GIVEN TASK 1:
In the Spark forum thread, which method does the answer say removes cached data from memory?
GIVEN TASK 2:
In the Spark forum thread, list the topics the answer says it will cover, in the order it gives them.

SOURCE TEXT:
####################

It seems to me like the first line should take the top 500 rows and coalesce them to a single partition, and then the other lines should happen extremely fast (on a single mapper/reducer). Can anyone see what I'm doing wrong here? I've been told maybe I should use sample instead of limit but as I understand it limit should be much faster. Is that right?
Thanks in advance for any thoughts!
I’ll approach the print functions issue first, as it’s something fundamental to understanding spark. Then limit vs sample. Then repartition vs coalesce.
The reasons the print functions take so long in this manner is because coalesce is a lazy transformation. Most transformations in spark are lazy and do not get evaluated until an action gets called.
Actions are things that do stuff and (mostly) dont return a new dataframe as a result. Like count, show. They return a number, and some data, whereas coalesce returns a dataframe with 1 partition (sort of, see below).
What is happening is that you are rerunning the sql query and the coalesce call each time you call an action on the tiny dataframe. That’s why they are using the 25k mappers for each call.
To save time, add the .cache() method to the first line (for your print code anyway).
Then the data frame transformations are actually executed on your first line and the result persisted in memory on your spark nodes.
This won’t have any impact on the initial query time for the first line, but at least you’re not running that query 2 more times because the result has been cached, and the actions can then use that cached result.
To remove it from memory, use the .unpersist() method.
Now for the actual query youre trying to do...
It really depends on how your data is partitioned. As in, is it partitioned on specific fields etc...
You mentioned it in your question, but sample might the right way to go.
Why is this?
limit has to search for 500 of the first rows. Unless your data is partitioned by row number (or some sort of incrementing id) then the first 500 rows could be stored in any of the the 25k partitions.
So spark has to go search through all of them until it finds all the correct values. Not only that, it has to perform an additional step of sorting the data to have the correct order.
sample just grabs 500 random values. Much easier to do as there’s no order/sorting of the data involved and it doesn’t have to search through specific partitions for specific rows.
While limit can be faster, it also has its, erm, limits. I usually only use it for very small subsets like 10/20 rows.
Now for partitioning....
The problem I think with coalesce is it virtually changes the partitioning. Now I’m not sure about this, so pinch of salt.

####################

DATA RECORDS:
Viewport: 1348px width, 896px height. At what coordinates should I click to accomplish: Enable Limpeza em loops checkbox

####################

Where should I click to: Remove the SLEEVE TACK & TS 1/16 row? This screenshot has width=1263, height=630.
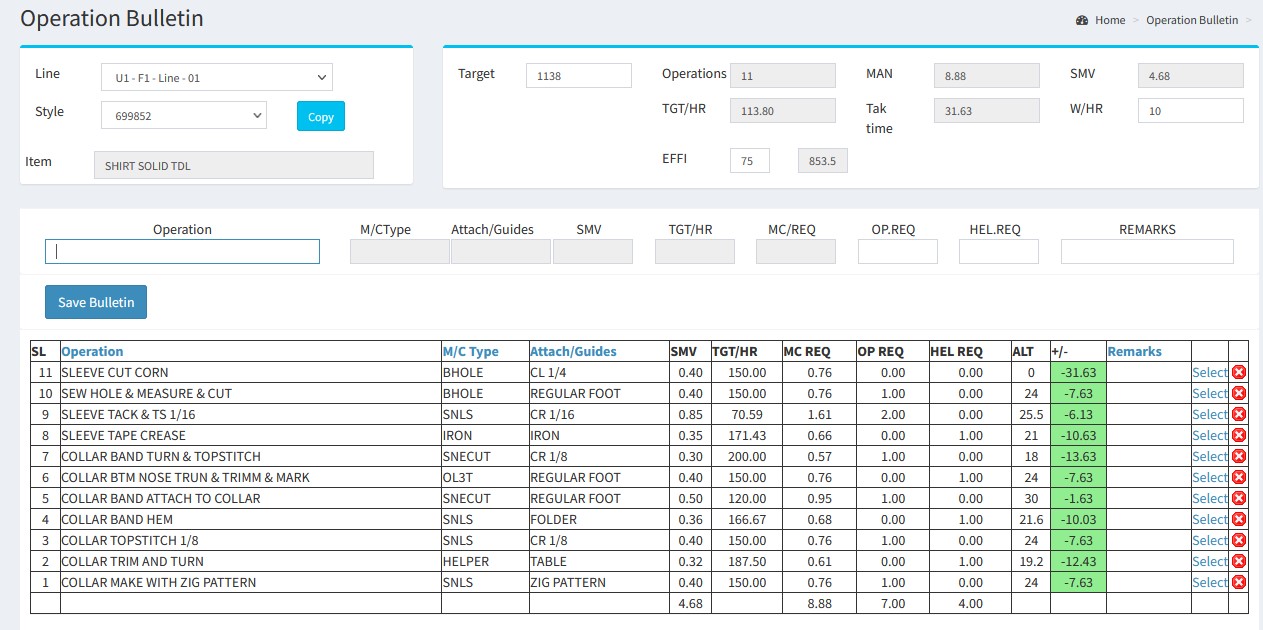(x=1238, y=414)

####################

RESULT 1:
The .unpersist() method.

RESULT 2:
1. The print functions issue
2. Limit vs sample
3. Repartition vs coalesce